Stergios Tsimikas

Personal information
- Date of birth: 16 February 1994 (age 32)
- Place of birth: Thessaloniki, Greece
- Height: 1.74 m (5 ft 9 in)
- Position: Midfielder

Senior career*
- Years: Team / Apps / (Gls)
- 2012–2018: Panserraikos / 133 / (6)
- 2018: Rochester Super 9
- 2019: Trikala / 15 / (1)
- 2019–2021: Panserraikos / 26 / (2)
- 2022: Apollon Pontus / 15 / (0)
- 2022–2023: Iraklis Larissa / 9 / (0)
- 2023–2024: Apollon Paralimnio / 0 / (0)

= Stergios Tsimikas =

Greek footballer

Stergios Tsimikas (Στέργιος Τσιμίκας; born 16 February 1994) is a Greek professional footballer who plays as a midfielder.

==Career==

Tsimikas started his career with Greek second tier side Panserraikos, where he made 133 appearances and scored 6 goals and suffered relegation to the Greek third tier. On 3 October 2012, Tsimikas debuted for Panserraikos during a 3–2 win over Kallithea. On 22 May 2013, he scored his first goal for Panserraikos during a 3–0 win over Vyzas Megara.

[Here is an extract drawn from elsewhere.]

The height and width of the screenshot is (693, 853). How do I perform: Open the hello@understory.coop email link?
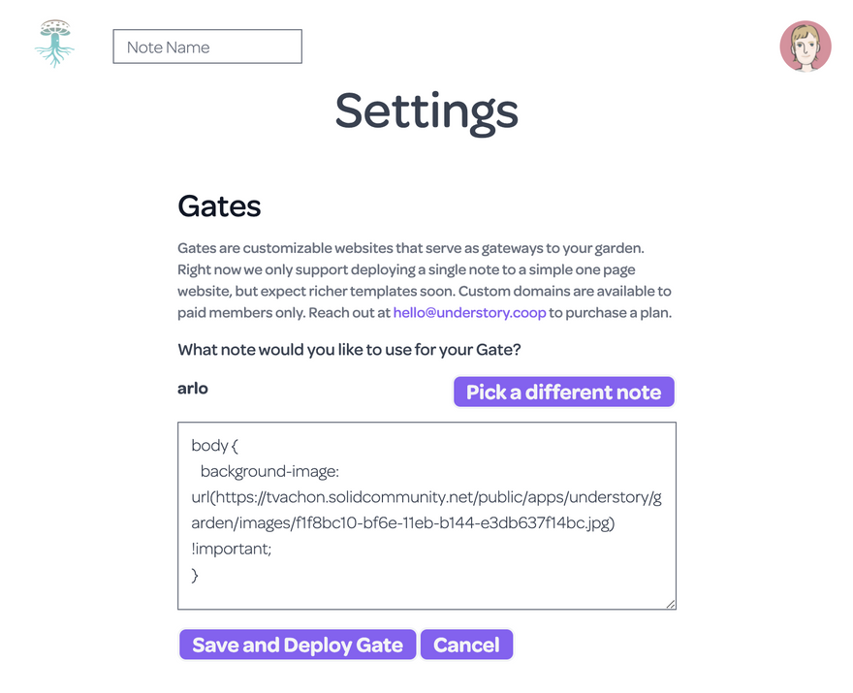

In 2018, Tsimikas signed for Rochester Super 9 in the American fifth tier. Before the second half of 2018–19, he signed for Greek second tier club Trikala. In 2019, he returned to Panserraikos in the Greek fourth tier, helping them earn promotion to the Greek third tier. Before the second half of 2021–22, Tsimikas signed for Greek second tier team Apollon Pontus.

==Personal life==

He is the brother of Greece international Kostas Tsimikas.